[begin ROWS]

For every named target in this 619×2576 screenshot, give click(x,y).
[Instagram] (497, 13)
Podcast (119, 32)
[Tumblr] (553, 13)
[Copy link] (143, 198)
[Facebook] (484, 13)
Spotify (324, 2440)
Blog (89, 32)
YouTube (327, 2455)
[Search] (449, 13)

[end ROWS]

DIRECTIONS:
Retype every row above word for word, changing nothing.

RESULT FOR THIS TASK:
For every named target in this 619×2576 screenshot, give click(x,y).
[Instagram] (497, 13)
Podcast (119, 32)
[Tumblr] (553, 13)
[Copy link] (143, 198)
[Facebook] (484, 13)
Spotify (324, 2440)
Blog (89, 32)
YouTube (327, 2455)
[Search] (449, 13)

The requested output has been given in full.